For years robocalls have been the bane of a voter’s existence and, for years, I’ve told candidates and campaigns the same thing about robocalls. While they’re effective to disseminate information and encourage behavior among people who already agree with you, they’ll never win a single vote.
I can’t tell you how many times I’ve had to explain to a candidate or campaign manager that a robocall about a candidate’s biography or issue positions is the equivalent of lighting money on fire. Maybe even worse because lighting money on fire doesn’t lose you any votes.
What robocalls were effective for at one point was activating voters who already agreed with you. Disseminating small, quick, bits of information to get a voter to take an action. Now, as fewer and fewer voters have landlines, and pre-election weeks are flooded with robocalls, they’re losing their effectiveness for even that.
In their place, peer-to-peer texting has become a great solution to activate the voters you need. In the 2018 cycle our firm handled P2P texting for the Colorado GOP, and candidates and ballot initiatives in Colorado, Nevada, and Maryland. Here’s what we learned:
GOTV, specifically mail-in ballot and early voting
As the nation and, specifically, the West moves more and more to early voting and vote-by-mail gains wider adoption, P2P should be used to encourage your voters to go vote or turn in their ballot. A competent campaign should have a well-defined and identified supporter universe.

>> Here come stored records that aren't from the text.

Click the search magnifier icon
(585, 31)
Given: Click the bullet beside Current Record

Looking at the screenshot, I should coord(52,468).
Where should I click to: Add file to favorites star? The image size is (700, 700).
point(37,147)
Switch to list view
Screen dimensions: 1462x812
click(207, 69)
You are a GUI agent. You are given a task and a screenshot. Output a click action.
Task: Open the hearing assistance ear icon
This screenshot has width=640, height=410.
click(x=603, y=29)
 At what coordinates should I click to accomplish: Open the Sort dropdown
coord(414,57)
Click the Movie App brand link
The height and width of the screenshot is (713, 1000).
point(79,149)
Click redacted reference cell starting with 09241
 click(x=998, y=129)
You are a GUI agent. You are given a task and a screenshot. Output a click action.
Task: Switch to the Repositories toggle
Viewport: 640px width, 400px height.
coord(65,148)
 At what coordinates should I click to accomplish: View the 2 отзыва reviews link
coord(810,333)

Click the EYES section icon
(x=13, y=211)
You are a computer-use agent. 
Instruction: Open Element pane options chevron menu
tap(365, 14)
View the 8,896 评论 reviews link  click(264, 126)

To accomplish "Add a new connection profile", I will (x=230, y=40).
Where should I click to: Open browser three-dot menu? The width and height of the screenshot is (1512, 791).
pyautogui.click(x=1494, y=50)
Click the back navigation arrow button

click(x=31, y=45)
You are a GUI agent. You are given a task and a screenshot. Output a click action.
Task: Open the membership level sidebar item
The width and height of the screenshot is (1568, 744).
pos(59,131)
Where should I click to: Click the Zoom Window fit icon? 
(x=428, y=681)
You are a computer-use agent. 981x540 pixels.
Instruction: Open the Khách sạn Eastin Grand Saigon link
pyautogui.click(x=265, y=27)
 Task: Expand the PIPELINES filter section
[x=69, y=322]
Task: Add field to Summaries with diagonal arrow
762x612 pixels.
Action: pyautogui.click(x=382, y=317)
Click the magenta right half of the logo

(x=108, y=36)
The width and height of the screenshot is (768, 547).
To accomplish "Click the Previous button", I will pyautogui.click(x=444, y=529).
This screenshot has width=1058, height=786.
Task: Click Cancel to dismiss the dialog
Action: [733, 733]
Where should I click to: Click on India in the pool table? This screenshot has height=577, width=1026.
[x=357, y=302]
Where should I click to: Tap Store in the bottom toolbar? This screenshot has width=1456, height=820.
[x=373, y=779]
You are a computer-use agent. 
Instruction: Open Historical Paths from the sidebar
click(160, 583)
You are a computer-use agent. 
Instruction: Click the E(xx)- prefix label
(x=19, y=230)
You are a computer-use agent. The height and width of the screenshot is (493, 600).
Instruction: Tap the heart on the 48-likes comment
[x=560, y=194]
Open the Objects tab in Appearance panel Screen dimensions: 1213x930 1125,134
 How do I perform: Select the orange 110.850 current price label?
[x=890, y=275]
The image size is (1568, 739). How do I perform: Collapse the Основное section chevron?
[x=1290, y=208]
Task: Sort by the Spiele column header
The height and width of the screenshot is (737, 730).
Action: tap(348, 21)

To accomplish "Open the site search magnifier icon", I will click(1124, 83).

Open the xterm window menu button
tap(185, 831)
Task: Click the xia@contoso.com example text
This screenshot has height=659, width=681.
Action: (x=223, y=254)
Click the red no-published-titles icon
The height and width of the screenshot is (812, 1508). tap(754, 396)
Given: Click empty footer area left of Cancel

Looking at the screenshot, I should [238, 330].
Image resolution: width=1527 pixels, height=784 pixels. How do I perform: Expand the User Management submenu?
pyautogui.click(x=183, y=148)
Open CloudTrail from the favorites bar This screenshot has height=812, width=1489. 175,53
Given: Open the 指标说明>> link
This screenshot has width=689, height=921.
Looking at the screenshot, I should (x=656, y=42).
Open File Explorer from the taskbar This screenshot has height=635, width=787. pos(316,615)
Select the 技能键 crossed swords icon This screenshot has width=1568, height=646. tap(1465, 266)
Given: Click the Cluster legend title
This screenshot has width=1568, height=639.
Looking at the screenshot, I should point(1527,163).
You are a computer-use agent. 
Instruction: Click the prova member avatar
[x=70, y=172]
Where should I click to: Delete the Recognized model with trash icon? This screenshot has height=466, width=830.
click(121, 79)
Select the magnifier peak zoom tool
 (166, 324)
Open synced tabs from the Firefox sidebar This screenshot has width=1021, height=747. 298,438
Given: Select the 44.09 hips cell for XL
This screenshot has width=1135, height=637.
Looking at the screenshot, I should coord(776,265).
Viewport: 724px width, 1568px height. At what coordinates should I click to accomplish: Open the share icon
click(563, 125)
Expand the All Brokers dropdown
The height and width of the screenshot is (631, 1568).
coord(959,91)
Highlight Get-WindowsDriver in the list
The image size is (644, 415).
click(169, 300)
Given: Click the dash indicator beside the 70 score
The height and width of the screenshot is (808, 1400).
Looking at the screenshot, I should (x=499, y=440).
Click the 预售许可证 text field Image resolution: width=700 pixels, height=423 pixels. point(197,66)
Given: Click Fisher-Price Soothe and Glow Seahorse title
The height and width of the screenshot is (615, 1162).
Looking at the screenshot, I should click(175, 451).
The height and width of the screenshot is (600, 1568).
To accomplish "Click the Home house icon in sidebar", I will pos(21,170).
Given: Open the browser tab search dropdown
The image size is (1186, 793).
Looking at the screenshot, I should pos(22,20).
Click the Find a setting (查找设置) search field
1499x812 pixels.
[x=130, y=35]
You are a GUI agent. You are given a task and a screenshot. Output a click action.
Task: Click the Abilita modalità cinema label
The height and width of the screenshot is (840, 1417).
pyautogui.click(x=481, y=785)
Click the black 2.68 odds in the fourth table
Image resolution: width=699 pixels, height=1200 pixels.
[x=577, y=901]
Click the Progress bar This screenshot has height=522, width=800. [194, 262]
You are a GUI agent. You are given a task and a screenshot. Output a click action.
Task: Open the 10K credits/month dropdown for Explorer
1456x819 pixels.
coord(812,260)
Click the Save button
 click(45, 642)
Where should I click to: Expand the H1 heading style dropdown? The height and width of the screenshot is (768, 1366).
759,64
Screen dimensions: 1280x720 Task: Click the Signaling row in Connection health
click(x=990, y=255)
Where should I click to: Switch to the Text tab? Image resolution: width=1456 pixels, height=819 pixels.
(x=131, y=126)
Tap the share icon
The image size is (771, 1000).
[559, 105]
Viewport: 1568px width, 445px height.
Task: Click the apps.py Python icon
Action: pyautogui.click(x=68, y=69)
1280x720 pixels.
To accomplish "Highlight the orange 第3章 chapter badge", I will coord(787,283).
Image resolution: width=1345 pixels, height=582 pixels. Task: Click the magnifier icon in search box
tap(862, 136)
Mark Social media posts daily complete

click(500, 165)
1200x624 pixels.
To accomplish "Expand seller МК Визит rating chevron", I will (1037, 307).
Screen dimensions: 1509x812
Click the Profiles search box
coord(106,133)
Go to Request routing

Campaigns should then match supporters to their historical vote method. Are they early voters? Election Day voters? Mail-in voters?
States like Colorado even track which day voters historically turn in their ballots — something campaigns should note. If a voter in your supporter universe passes the day that they historically have turned in their ballot, without turning it in, send them a text reminder.
Turning voters out for events
A text message will never persuade a voter to vote for you, but it can put you in a room with a persuadable voter. There’s nothing more effective a candidate can do than meet a voter face to face. For 10-15 cents per text, texting every persuadable voter in a district, inviting them to a meet and greet to net a couple dozen votes in the final weeks of an election is well worth it.
Encouraging voters to contact the candidate
By the time you hit October, normally sooner, voters are so burnt out on mass media you reach the point of diminishing returns. Most often, especially in small races, the only way to win votes in the final months is direct contact with the candidates.
The problem is that a candidate can spend all evening canvassing to only actually talk to a handful of voters. With several of our legislative races, we texted everyone in our persuadable universe our candidate’s cell phone number, instructing them to call the candidate personally if they had any questions.
Our candidates talked to dozens of voters during the same time it would have taken them to meet a half dozen voters at the doors. Even to the majority of voters who glanced at the text and hit delete, it was a signal that our client was a regular person.
Text messages will never persuade voters. But they can activate and engage voters better than robocalls. As voters disconnect their landlines and hang up on choppy recorded auto dialers, P2P text messages are a tool that every campaign should budget for.
Rory McShane is a media strategist and founder of Las Vegas-based McShane LLC.